Collected data:
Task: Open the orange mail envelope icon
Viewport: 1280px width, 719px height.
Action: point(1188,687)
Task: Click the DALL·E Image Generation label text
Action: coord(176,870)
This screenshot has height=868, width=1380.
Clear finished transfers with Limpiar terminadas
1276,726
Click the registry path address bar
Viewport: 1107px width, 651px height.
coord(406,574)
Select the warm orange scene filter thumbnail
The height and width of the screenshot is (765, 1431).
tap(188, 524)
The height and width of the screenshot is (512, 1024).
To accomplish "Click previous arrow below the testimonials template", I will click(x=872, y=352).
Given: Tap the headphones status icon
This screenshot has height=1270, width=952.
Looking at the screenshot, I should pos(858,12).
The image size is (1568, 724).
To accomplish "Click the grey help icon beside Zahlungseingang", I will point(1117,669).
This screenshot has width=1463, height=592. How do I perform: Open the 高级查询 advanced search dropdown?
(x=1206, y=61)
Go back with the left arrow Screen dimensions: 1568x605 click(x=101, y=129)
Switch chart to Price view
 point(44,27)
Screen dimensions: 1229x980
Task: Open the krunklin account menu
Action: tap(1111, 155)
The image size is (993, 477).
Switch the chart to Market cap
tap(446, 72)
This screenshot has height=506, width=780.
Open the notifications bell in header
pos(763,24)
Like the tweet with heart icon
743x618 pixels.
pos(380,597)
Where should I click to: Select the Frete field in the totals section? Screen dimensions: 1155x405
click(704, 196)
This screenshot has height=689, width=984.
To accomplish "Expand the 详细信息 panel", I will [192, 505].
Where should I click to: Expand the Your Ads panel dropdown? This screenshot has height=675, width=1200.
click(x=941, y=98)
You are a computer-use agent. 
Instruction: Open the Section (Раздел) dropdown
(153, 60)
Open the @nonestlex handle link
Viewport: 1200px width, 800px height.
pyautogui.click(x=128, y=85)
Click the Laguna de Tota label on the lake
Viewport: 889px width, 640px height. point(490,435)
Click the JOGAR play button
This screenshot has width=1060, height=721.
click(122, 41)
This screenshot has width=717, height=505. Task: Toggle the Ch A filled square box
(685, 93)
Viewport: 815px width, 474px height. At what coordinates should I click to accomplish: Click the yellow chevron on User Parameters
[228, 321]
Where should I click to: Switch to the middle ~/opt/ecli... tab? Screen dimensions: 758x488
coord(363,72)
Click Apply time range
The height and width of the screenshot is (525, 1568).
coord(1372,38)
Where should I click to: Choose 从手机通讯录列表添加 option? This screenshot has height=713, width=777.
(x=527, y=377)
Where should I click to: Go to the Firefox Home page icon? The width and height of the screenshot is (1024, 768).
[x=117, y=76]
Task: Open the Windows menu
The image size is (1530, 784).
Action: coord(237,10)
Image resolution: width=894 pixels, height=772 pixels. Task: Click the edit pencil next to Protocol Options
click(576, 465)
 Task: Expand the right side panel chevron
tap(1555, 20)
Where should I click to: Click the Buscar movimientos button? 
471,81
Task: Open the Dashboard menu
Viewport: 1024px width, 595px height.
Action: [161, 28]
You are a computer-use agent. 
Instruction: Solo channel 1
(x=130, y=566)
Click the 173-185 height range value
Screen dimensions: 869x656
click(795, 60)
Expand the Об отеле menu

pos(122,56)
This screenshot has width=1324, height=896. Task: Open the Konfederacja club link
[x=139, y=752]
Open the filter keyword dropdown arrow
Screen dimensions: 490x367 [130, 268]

■ Requirement ■
Going through the entries, return every line holding the word "orange".

■ Task result ■
Task: Open the orange mail envelope icon
Select the warm orange scene filter thumbnail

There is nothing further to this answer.